Reflection
DE BALNEARIOS Y PANDEMIAS
COLUMN/COLUMNA

De balnearios y pandemias

ALFREDO NÚÑEZ LANZ

El pretexto que inventé con tal de salir de la ciudad fue visitar a un amigo escritor. La idea de un encuentro tridimensional nos emocionaba a los dos desde hacía meses, pero no me atrevía a viajar en autobús hasta el pueblo de Morelos donde mi amigo vive, por culpa de a la pandemia. Aunque nos llamábamos con frecuencia, su conversación se cortaba por teléfono y ni hablar de tener un zoom con él, pues nuestras respectivas venas tecnófobas se crispaban ante la idea de una conferencia virtual más.

Como por arte de pandemias, un compañero de tertulia a quien llamaré A, que quizá también buscaba cualquier pretexto para sacar la cabeza del asfalto, se ofreció a llevarme en su auto y viajar juntos en una de esas “burbujas” de convivencia. Aunque nos conocemos muy poco, de inmediato me emocioné; pusimos fecha y hora para nuestra salida y le aseguré que me cuidaría de no frecuentar a nadie antes del viaje por aquello de la ómicron y sus monstruosas combinaciones. No hubo más trámite ni preparativo que comprar un colchón inflable, seducido por la idea de acampar en alguno de esos múltiples manantiales morelenses de aguas cristalinas que seguro estarían solos y ávidos de recibir gente. Le avisé a mi amigo escritor que por fin nos veríamos cara a cara y pasaríamos un día chocando cervezas en la bochornosa y eterna primavera morelense.

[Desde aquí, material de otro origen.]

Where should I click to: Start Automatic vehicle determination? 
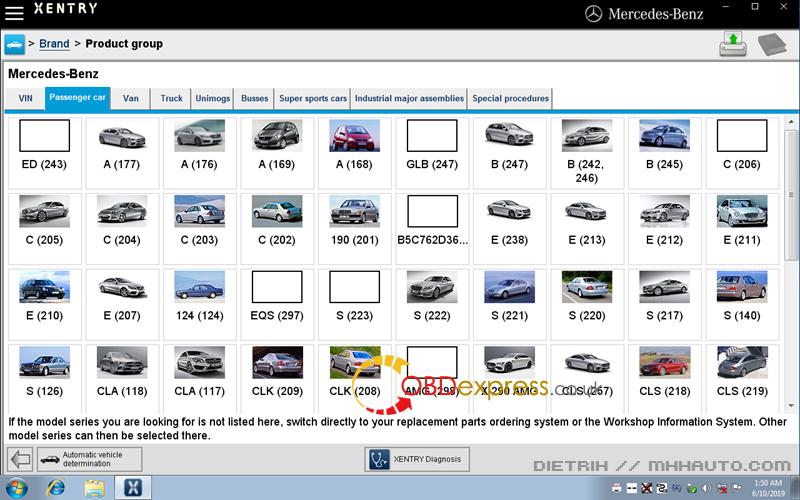(89, 459)
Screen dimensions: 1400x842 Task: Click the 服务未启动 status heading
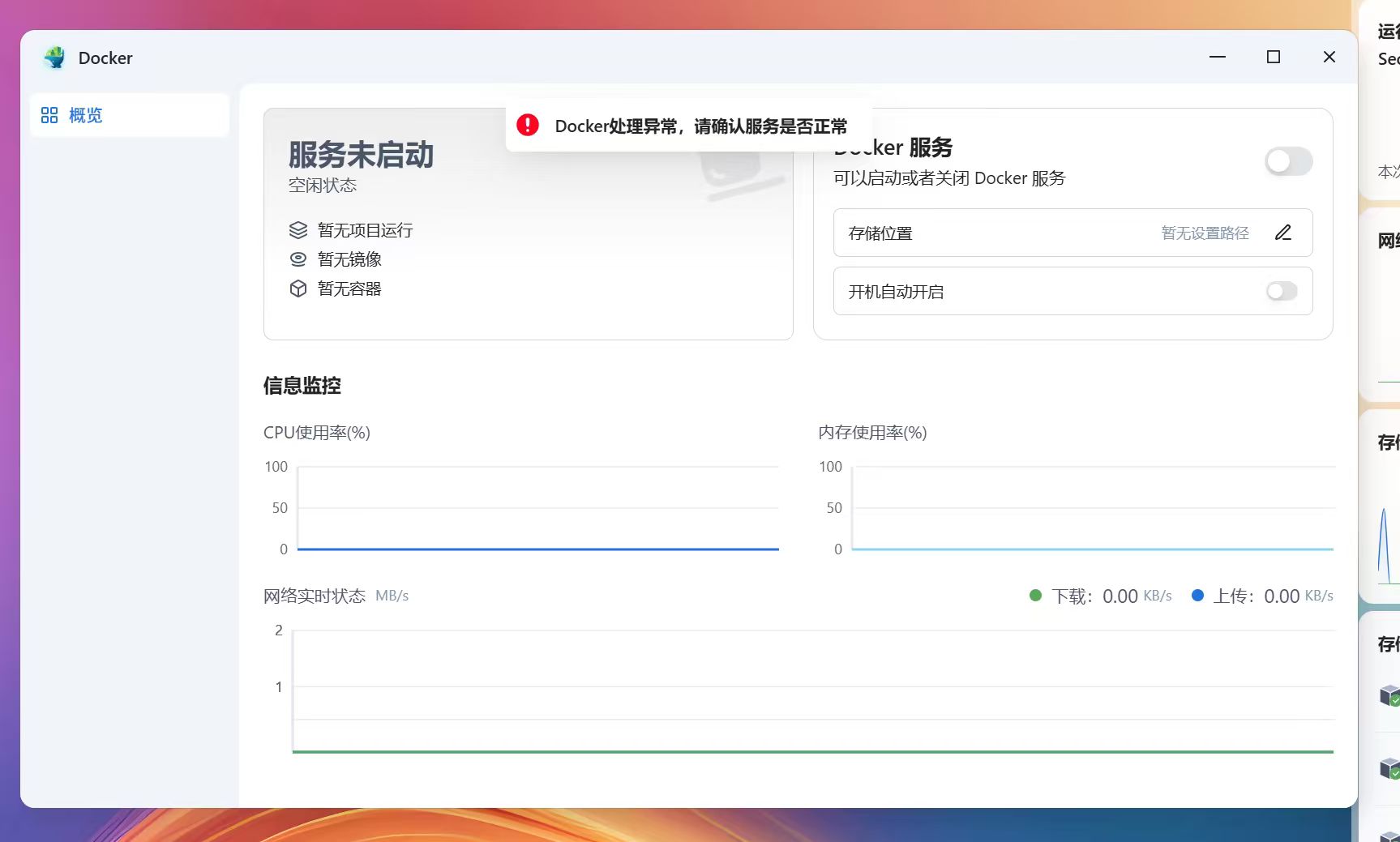coord(361,155)
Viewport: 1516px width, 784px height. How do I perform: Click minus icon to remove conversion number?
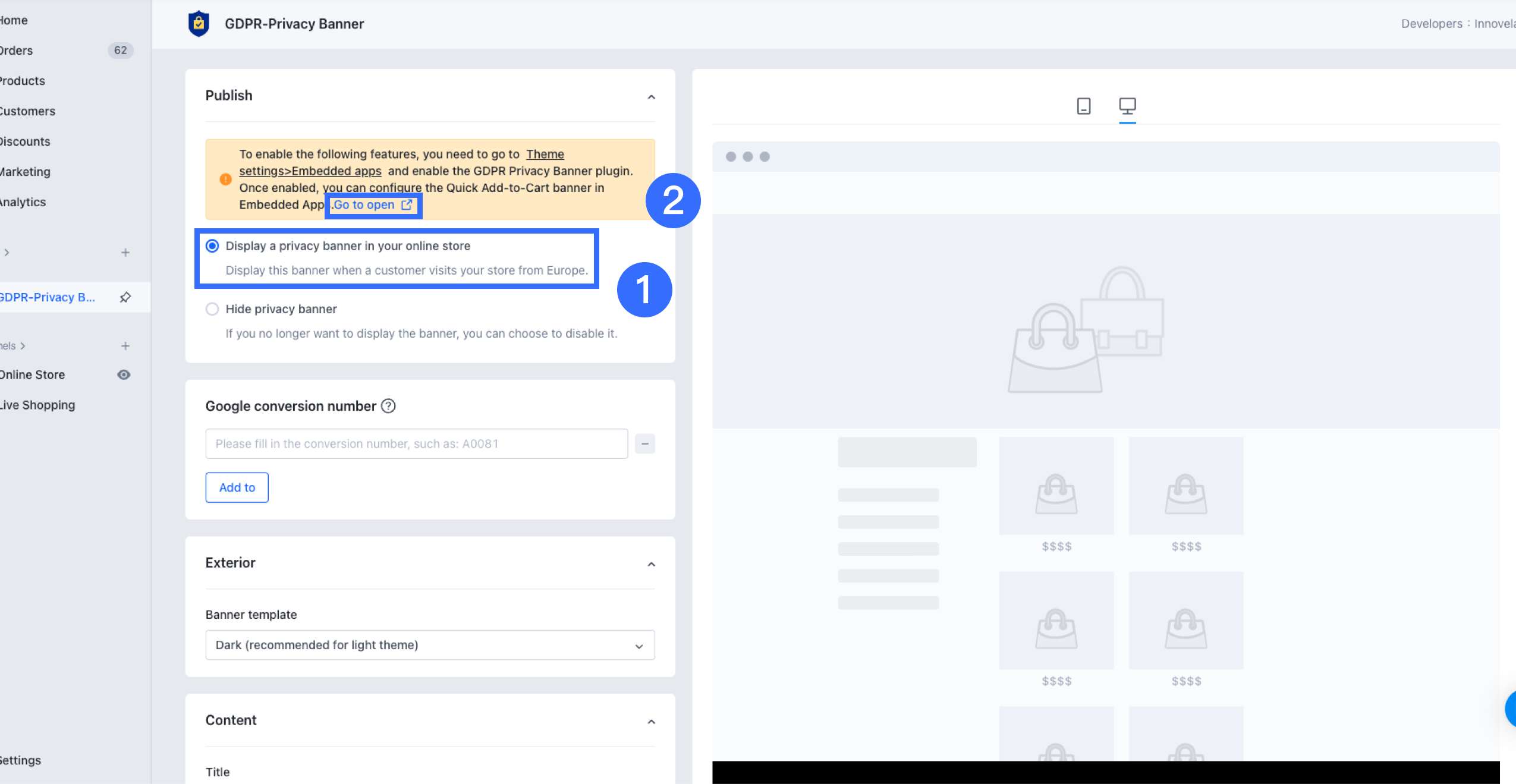[x=644, y=444]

Las carreteras me calman los nervios, tienen un efecto sedante y me entrego a su vaivén. Me proyecté siendo arrullado por los árboles que pasan en ráfagas, contemplando las erosionadas tierras de cultivo; a los animalitos o disfrutando del olor a oxígeno –sí, los citadinos olemos aquello que no tenemos– soltando las obligaciones. Subí al coche despojado de lastres y mi compañero y yo empezamos la aventura dispuestos a conocernos mejor, con la esperanza de que nuestro débil vínculo cuajara durante el viaje.

De pronto, me vi avanzando a vuelta de rueda en la carretera libre a Cuernavaca. ¿Qué pasará? ¿Por qué tanto policía?, nos preguntamos. Los autobuses de pasajeros que suelen tomar la autopista enfilaban ante nosotros. Se nos ocurrió consultar a san Google: habían tomado la caseta en protesta por los malos servicios de la Comisión Federal de Electricidad. Nos resguardamos en una fonda que tenía una pantalla gigante donde exactrices de Televisa bailaban ante un jurado ataviado con disfraces exóticos. La conversación tanteaba nuestros respectivos terrenos con amabilidad y buena disposición a pesar del contratiempo. San Google informó una hora después que la caseta estaba despejada y decidimos treparnos al segundo piso para no llegar tan tarde. Estos son mis rumbos sureños, declaró A muy orgulloso, mientras tomábamos ese chorizo elevado que evita el tránsito a la altura de Perisur. Acto seguido, acabamos en Xochimilco. Relajémonos, ya estamos aquí, nos dijimos.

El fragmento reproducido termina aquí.